|Matthew Henry's Concise Commentary|
2:1-8 Old disciples of Christ must behave in every thing agreeably to the Christian doctrine. That the aged men be sober; not thinking that the decays of nature will justify any excess; but seeking comfort from nearer communion with God, not from any undue indulgence. Faith works by, and must be seen in love, of God for himself, and of men for God's sake. Aged persons are apt to be peevish and fretful; therefore need to be on their guard. Though there is not express Scripture for every word, or look, yet there are general rules, according to which all must be ordered. Young women must be sober and discreet; for many expose themselves to fatal temptations by what at first might be only want of discretion. The reason is added, that the word of God may not be blasphemed. Failures in duties greatly reproach Christianity. Young men are apt to be eager and thoughtless, therefore must be earnestly called upon to be sober-minded: there are more young people ruined by pride than by any other sin. Every godly man's endeavour must be to stop the mouths of adversaries. Let thine own conscience answer for thine uprightness. What a glory is it for a Christian, when that mouth which would fain open itself against him, cannot find any evil in him to speak of!

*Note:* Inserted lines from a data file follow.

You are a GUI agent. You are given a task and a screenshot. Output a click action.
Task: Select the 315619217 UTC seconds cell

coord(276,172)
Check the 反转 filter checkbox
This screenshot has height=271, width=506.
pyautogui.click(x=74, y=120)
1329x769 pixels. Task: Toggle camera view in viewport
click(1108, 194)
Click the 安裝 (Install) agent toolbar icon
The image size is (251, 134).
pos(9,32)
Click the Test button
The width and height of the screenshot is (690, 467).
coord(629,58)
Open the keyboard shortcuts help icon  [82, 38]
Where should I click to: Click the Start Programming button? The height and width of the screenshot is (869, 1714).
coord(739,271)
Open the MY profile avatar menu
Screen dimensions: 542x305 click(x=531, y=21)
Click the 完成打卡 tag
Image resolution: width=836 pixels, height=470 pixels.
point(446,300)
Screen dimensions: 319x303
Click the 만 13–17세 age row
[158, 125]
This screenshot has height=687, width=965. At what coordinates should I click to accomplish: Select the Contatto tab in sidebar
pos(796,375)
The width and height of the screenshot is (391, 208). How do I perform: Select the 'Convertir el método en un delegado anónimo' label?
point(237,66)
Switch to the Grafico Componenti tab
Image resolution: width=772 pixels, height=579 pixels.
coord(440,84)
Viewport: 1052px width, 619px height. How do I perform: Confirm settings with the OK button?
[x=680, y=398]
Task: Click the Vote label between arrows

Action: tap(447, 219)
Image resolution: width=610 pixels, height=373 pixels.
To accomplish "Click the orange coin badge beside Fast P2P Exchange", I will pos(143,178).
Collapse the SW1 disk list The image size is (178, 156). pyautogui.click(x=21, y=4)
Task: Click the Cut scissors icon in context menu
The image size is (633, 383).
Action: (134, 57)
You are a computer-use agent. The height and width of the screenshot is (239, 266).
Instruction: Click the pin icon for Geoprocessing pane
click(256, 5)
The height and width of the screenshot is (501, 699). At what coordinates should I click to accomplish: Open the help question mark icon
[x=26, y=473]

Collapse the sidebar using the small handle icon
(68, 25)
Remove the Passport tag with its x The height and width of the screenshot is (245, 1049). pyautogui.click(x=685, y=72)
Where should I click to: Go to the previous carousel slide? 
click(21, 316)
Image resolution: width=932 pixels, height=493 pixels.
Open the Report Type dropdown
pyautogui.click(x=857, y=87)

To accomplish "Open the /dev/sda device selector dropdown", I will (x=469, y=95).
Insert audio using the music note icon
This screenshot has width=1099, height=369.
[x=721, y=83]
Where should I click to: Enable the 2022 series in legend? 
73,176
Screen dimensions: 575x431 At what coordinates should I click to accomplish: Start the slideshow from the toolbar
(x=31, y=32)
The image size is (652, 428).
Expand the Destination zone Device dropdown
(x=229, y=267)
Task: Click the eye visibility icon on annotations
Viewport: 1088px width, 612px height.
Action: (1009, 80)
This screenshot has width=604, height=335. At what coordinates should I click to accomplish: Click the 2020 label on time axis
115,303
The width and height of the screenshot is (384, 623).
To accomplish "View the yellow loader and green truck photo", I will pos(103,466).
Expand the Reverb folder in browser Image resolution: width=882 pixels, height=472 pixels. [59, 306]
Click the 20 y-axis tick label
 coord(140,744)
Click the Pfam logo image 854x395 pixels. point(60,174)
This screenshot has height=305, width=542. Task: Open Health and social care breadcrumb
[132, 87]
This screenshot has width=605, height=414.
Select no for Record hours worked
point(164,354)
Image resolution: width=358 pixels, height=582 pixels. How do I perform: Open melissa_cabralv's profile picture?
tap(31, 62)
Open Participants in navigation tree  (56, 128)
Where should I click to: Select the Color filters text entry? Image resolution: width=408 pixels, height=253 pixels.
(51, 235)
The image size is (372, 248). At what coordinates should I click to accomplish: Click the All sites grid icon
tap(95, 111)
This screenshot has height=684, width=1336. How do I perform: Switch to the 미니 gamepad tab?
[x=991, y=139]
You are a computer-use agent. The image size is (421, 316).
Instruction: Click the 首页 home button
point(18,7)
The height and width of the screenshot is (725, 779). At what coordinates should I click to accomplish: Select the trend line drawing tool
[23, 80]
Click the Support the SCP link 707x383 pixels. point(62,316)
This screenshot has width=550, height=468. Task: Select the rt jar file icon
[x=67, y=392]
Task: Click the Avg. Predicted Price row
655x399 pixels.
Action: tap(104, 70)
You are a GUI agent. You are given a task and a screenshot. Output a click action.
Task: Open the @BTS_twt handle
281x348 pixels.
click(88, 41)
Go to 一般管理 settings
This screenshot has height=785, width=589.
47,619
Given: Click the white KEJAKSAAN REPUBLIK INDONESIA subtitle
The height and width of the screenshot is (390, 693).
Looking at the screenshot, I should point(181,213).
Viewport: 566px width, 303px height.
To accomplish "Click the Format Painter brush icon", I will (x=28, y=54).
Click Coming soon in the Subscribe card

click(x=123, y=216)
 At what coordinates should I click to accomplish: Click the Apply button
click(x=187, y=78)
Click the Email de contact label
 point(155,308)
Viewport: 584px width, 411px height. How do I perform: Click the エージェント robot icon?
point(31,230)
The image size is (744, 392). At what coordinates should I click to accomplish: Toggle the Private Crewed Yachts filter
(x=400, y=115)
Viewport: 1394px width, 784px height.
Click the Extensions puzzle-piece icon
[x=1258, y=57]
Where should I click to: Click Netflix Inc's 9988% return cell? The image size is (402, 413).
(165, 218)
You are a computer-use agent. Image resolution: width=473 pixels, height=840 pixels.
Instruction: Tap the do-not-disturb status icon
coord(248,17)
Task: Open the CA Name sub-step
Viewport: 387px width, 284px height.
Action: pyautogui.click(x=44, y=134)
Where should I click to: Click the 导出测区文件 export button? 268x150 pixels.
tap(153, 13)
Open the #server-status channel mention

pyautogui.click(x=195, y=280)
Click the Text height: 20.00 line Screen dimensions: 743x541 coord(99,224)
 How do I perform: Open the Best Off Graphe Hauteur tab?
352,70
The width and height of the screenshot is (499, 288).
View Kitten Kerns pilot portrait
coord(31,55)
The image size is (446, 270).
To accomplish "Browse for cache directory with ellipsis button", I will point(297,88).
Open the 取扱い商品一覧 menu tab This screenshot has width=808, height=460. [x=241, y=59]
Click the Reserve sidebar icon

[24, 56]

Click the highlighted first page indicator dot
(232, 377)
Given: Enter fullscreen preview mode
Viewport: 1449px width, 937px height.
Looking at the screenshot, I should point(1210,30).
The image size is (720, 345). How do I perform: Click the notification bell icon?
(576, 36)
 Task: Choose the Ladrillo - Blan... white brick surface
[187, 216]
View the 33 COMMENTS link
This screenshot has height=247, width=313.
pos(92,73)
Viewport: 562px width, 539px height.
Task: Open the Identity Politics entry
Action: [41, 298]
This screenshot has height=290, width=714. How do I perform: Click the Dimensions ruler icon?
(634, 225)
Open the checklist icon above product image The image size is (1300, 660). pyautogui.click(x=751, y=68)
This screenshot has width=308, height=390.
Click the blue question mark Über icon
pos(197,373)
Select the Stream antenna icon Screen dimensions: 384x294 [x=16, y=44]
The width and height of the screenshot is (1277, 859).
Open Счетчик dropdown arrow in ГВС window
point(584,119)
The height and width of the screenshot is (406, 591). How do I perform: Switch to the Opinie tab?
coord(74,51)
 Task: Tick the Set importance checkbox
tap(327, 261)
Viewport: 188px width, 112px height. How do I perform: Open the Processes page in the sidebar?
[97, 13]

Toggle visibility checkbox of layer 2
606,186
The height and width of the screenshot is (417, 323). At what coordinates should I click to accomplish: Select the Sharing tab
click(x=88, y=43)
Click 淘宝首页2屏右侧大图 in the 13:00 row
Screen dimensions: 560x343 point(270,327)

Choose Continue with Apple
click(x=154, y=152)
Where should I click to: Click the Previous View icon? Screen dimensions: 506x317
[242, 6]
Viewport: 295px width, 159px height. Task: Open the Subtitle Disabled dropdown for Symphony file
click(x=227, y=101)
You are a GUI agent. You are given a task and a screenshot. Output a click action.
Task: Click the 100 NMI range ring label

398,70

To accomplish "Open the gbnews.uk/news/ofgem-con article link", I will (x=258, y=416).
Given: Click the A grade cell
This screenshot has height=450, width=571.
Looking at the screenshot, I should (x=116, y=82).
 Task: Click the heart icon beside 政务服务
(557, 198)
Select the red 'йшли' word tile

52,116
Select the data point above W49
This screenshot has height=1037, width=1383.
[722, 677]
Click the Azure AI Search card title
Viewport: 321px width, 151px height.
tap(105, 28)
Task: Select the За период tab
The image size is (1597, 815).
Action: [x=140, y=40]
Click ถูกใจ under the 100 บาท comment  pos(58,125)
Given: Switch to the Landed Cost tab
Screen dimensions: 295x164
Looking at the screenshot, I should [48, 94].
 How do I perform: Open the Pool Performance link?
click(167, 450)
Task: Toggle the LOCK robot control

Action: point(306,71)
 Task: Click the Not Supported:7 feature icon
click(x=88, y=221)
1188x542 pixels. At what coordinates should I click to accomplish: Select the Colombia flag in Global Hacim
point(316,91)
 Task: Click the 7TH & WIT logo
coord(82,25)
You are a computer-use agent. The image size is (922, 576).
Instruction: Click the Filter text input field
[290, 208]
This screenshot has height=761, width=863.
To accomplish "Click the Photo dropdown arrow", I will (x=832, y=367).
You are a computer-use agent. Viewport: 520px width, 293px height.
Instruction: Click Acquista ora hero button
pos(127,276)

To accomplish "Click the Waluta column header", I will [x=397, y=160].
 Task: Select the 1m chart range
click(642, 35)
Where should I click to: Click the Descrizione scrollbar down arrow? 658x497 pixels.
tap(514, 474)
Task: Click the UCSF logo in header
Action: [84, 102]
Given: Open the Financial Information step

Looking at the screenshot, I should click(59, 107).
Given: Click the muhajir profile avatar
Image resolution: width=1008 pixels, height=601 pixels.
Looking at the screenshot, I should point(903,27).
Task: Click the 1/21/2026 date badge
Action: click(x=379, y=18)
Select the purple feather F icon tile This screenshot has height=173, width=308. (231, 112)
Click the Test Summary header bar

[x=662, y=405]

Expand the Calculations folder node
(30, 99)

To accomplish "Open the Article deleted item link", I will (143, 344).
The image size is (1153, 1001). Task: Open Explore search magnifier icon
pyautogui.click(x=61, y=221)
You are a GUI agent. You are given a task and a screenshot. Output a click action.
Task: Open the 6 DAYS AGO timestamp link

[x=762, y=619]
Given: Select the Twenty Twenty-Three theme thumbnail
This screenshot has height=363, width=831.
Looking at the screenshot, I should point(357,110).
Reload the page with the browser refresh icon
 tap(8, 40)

Verse 8. - Us for you, A.V. and T.R. Sound speech (λόγον ὑγιῆ); still depending upon παρεχύμενος. Besides his personal qualities as a teacher, his speech, or doctrine, must be sound. The word, common of bodily health, is only here applied to speech or doctrine; the common phrase in the pastoral Epistles is ὑγιασινούση διδασκαλία, ὑγιαίνουσι λόγοις, and the like. That cannot be condemned (ἀκατάγνωστον); only here in the New Testament, once in 2 Macc. 4:27. This marks the care that the Christian teacher must take not to say anything in his teaching rash, or reprehensible, or that can give offence or cause the ministry to be blamed (camp. 1 Timothy 5:14). May be ashamed (ἐντραπῇ). In the active voice ἐντρέπειν is "to put to shame" (1 Corinthians 4:14), and in classical Greek. In the middle voice ἐντρέπομαι, followed by a genitive of the person, or an accusative in later Greek, means to "respect, reverence" (Matthew 21:37; Luke 18:2, etc.). In the passive, as here and 2 Thessalonians 3:14, it means "to be put to shame," "to be ashamed" (comp. Psalm 34:4 LXX., 35:40. (Compare, for the sentiment, 1 Peter 2:15; 1 Peter 3:16; and note the frequent resemblances between the pastoral Epistles and those of St. Peter.) The shame of the detractors consists in their being put to silence, having nothing to say, being proved to be slanderers. No evil thing (μηδὲν φαῦλον); as James 3:16; John 3:20; John 5:29. The word means "mean, worthless, paltry," and is hence synonymous with
Gill's Exposition of the Entire Bible
Sound speech that cannot be condemned,.... In the public ministry, the wholesome words of our Lord Jesus should be used, and the doctrines of the Gospel be expressed, as near as can be, in the words which the Holy Ghost teacheth, and not in the enticing words of man's wisdom; such speech or language should be chosen, that is plain, easy, and acceptable, and conveys just ideas of things; and which being agreeable to the Scriptures of truth, and the analogy of faith, cannot be justly found fault with: or this may refer to private conversation, in which no rotten speech, or corrupt communication should proceed out of the mouth; nothing but what is pure, sound, graceful, and edifying; no filthiness, nor foolish talking and jesting, which are not convenient, and are rightly condemned.
That he that is of the contrary part may be ashamed: that is, that he who is on the other side of the question, who opposes the truths of the Gospel, and is an adversary to them; whether he be an Heathen philosopher, or a Jewish Rabbi, or a judaizing teacher, or an heretical man, under the Christian name, may be put to shame and confusion; partly on account of that uncorruptness in doctrine and conversation, which he observes in the true and faithful ministers of the word, and is wanting in himself; and so being convinced, may be converted and brought to repentance, and to the acknowledgment of the truth; and partly on the account of the false charges and accusations brought by him against such:
having no evil thing to say of you; whether with respect to doctrine or practice. The Vulgate Latin version, and all the Oriental versions, read "us", instead of "you". The whole body is reproached for the sake of one or more.
Jamieson-Fausset-Brown Bible Commentary
8. speech—discourse in public and private ministrations.
he that is of the contrary part—the adversary (Tit 1:9; 2Ti 2:25), whether he be heathen or Jew.
may be ashamed—put to confusion by the power of truth and innocence (compare Tit 2:5, 10; 1Ti 5:14; 6:1).
no evil thing—in our acts, or demeanor.
of you—So one of the oldest manuscripts. Other very old manuscripts read, "of US," Christians.